Lessons learned? People, when under the right circumstances, will sacrifice themselves to save others (the Soviet authorities would have punished them if they didn’t, but I feel they would have done regardless). Governments are masters of manipulating information. In massive government-funded projects, whether that be the $750,000,000 U.S. embassy in Baghdad, or a 1.6 billion-dollar fund in Chernobyl, monetary efficiency is an afterthought, and money almost always shoots sideways.


Indoor swimming pool in Pripyat, Chernobyl

Indoor swimming pool in Pripyat


The Duga Radar in Chernobyl

The Duga Radar towering above the trees

 Out at the Duga Radar…

A massive metal structure emerges from the skinny brown trees: the Duga radar. I’ve never sailed across the Atlantic, but perhaps the Duga Radar feels like the Statue of Liberty shooting out of the sea after thousands of miles of flat ocean. It might not evoke the same emotion of reaching the “promised land,” but it’s a stoic creation of engineering genius, power, and awesomeness that commands attention and respect. Humans have no option but to feel insignificant around the Duga.


American near The Duga Radar

The Duga Radar was part of the over-the-horizon Soviet anti-ballistic missile network set up to detect American missiles.
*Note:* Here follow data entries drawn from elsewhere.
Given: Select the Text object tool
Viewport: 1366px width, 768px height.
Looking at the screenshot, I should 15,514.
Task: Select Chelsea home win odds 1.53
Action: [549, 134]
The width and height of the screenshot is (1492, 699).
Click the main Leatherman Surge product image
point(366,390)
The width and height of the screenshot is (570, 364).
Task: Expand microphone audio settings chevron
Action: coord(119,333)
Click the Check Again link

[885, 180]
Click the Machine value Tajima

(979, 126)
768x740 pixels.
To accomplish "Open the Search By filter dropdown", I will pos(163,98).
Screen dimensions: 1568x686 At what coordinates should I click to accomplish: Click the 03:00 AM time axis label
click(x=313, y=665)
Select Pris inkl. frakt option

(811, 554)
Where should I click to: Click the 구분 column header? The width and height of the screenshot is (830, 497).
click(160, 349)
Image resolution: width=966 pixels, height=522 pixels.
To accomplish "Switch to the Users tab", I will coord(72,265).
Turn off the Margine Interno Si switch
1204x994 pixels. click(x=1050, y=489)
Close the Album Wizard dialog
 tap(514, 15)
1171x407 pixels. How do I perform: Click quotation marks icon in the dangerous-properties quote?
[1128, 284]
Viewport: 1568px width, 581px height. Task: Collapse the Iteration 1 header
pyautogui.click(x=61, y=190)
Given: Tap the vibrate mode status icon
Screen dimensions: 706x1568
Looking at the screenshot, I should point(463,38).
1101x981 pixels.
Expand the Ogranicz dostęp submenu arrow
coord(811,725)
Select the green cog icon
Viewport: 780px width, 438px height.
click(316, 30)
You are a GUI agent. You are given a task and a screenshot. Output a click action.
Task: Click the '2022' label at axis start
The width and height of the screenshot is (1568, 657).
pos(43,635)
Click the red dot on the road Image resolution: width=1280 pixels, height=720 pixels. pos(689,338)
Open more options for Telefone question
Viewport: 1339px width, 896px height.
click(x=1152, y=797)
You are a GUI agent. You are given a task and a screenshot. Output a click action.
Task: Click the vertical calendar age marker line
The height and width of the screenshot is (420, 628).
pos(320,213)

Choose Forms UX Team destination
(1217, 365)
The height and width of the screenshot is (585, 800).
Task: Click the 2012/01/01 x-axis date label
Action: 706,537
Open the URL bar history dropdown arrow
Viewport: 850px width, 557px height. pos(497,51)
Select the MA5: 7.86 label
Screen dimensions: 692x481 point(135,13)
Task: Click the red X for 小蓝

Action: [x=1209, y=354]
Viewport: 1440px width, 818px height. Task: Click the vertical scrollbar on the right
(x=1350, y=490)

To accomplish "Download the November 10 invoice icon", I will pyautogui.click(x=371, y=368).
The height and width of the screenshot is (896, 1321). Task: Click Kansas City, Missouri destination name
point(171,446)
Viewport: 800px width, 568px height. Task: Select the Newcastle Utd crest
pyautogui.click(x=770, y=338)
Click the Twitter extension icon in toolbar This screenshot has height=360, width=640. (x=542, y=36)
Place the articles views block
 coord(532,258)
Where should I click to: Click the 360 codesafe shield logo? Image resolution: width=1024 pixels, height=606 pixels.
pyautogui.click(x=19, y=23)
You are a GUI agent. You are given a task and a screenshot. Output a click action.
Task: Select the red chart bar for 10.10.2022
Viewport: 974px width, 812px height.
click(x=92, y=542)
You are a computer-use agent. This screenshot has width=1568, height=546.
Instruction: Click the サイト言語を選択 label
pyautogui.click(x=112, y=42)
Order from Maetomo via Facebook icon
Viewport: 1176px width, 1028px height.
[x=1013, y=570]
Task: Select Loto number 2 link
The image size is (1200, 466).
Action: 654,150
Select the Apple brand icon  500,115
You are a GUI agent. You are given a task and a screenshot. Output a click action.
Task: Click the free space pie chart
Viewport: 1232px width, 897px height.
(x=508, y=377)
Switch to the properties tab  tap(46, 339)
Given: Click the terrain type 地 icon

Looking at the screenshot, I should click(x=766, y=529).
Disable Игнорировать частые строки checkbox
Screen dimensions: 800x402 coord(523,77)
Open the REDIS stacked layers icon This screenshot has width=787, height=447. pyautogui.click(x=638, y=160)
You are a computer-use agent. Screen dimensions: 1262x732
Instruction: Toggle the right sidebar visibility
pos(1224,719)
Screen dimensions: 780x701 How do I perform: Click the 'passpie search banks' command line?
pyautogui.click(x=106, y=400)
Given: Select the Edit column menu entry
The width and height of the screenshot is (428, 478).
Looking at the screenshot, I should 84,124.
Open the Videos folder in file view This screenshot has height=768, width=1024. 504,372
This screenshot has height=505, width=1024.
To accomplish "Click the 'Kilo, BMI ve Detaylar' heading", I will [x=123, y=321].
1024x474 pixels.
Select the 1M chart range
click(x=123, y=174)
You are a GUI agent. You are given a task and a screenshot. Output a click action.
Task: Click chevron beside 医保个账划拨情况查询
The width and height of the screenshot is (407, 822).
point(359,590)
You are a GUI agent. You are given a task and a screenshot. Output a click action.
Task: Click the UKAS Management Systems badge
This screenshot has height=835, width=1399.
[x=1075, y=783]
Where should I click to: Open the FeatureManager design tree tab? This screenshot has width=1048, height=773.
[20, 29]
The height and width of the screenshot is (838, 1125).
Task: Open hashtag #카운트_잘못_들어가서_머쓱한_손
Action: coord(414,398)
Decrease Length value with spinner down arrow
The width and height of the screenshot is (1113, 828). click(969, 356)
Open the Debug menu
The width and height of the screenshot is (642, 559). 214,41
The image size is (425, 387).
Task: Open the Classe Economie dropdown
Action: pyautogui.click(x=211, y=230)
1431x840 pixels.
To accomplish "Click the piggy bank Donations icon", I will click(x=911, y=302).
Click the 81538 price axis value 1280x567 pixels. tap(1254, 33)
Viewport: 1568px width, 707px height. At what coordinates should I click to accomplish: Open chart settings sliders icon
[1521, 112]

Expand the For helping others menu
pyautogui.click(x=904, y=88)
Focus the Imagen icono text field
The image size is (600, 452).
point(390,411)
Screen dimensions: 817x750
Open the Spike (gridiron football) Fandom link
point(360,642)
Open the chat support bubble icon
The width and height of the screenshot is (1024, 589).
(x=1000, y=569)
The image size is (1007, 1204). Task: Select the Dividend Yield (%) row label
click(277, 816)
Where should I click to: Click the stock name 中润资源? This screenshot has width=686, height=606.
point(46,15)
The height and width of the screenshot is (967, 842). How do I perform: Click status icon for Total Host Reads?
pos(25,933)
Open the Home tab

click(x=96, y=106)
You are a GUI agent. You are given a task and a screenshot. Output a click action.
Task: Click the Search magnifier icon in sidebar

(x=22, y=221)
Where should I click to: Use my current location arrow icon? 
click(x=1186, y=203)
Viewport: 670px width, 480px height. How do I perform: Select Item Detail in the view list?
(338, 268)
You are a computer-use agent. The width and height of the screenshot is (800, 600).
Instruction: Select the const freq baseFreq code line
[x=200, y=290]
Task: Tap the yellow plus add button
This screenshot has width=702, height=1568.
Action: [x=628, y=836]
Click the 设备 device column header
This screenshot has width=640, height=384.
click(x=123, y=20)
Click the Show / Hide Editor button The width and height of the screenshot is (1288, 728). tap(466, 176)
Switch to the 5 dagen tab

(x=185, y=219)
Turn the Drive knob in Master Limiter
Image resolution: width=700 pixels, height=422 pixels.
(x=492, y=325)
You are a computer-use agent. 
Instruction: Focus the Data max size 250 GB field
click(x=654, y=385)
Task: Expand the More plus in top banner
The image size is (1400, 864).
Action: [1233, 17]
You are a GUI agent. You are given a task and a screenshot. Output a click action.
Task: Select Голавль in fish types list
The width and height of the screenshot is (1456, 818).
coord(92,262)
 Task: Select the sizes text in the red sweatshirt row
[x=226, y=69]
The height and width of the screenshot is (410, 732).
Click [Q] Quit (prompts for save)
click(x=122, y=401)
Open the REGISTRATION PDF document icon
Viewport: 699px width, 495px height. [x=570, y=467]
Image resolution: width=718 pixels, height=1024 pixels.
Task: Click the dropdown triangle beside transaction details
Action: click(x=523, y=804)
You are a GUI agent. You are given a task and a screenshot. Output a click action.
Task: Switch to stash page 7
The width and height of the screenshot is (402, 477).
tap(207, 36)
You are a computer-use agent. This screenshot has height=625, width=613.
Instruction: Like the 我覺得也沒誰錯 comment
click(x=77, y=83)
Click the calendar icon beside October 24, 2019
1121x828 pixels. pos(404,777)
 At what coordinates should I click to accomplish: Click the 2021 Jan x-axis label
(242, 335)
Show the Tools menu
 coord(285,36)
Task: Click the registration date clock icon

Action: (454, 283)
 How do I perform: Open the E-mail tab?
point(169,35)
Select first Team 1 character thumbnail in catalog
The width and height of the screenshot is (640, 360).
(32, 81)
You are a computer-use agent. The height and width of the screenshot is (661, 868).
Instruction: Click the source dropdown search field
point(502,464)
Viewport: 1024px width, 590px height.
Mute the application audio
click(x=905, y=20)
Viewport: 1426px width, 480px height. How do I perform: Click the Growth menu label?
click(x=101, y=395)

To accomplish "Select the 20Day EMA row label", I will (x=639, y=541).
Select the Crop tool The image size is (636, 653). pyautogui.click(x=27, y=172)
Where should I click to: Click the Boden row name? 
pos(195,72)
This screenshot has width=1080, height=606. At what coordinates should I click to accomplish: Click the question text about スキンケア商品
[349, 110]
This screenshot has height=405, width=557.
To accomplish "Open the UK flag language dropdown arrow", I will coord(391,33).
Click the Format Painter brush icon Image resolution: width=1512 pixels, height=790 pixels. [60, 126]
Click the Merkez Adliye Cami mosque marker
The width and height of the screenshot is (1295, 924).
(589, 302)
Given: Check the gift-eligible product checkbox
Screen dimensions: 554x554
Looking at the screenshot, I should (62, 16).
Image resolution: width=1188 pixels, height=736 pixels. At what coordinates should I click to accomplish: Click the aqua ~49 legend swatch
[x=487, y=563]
The radar was nicknamed the “Russian Woodpecker” because it made the sound of a woodpecker that annoyed people from around the globe who came anywhere near its frequency.

The Russian Woodpecker operated in secrecy and was placed tactfully near the Chernobyl reactors. Its lifespan was short, and it was shut down after the Chernobyl disaster. Today, this large metal structure is just a hunk of impressiveness worth millions of dollars in scrap metal.

Lesson learned? Don’t build expensive things near nuclear reactors.


Abandoned hotel in Chernobyl

The grayness started to get grayer. This didn’t mean more clouds were rolling in; it meant the obscured ball of fire—also known as the sun—was moving below the horizon towards a warmer destination. We passed a couple of checkpoints with some large guards in uniforms that gave us the proper check of permits and head nods. Eventually, we exited the Chernobyl Exclusion Zone—an odd sliver of land that the world knows of, but is mostly unknown.

Chernobyl… a place where so many followed the dream of a better life and suffered the ultimate consequence. A place that is now being built up again so it can be shut down for good. A place where the current economy functions and thrives on disaster. A place of heroes, of nuclear failure, of horrific suffering… a surreal land that holds onto the dark stories of utopia, sadness, and money.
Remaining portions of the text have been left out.